To identify transcriptional regulators that directly target these AREG enhancers, we compared our ChIP-seq data with published datasets using ChIP-Atlas (http://chip-atlas.org/) (25). The RE sites showed high enrichment of c-JUN, c-FOS, YAP1 and TEAD proteins in various AREG-expressing cells (Figure 3D and Supplementary Table S4). In addition, BRG1/SMARCA4, p300 and MLL4/KMT2D were significantly co-localized in the RE enhancers.

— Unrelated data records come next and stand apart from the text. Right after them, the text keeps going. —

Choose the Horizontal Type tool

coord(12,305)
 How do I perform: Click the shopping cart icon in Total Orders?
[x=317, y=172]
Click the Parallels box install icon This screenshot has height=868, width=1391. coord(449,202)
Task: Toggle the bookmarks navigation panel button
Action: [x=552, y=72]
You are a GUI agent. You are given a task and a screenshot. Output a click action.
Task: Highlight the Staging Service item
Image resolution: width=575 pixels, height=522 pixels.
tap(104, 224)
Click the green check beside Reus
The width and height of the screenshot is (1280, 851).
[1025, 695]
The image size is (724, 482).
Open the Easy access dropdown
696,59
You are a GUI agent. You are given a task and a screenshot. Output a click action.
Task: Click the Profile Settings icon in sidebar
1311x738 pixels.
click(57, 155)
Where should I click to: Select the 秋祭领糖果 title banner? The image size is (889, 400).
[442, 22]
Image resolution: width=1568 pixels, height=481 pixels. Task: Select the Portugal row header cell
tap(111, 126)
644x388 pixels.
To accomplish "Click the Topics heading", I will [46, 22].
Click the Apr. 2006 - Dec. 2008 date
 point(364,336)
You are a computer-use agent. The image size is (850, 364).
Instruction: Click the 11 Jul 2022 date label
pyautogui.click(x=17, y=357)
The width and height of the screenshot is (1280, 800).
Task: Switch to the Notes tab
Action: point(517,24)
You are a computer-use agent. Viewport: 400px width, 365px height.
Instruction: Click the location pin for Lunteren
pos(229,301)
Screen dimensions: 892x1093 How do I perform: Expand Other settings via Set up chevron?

We then examined the contribution of these RE-associated factors to AREG induction by TFAM depletion. Under TFAM-KD, the inhibition of c-JUN, YAP1 or TEAD1 resulted in the reduction of AREG at both the RNA and protein levels (Figure 3E and Supplementary Figure S3D), indicating that these transcription factors promoted AREG induction. In contrast, the loss of BRG1 upregulated AREG expression (Figure 3F and Supplementary Figure S3D,E), indicating that this ATP-dependent chromatin remodeler suppressed AREG expression. Since BRG1 was decreased under TFAM-KD (Supplementary Figure S3F), in parallel with a decline in intracellular ATP (Supplementary Figure S1C), BRG1 activity might have been suppressed by mitochondrial dysfunction. Collectively, these results indicate that AREG expression is induced by dynamic activities of positive and negative regulators under mitochondrial stress.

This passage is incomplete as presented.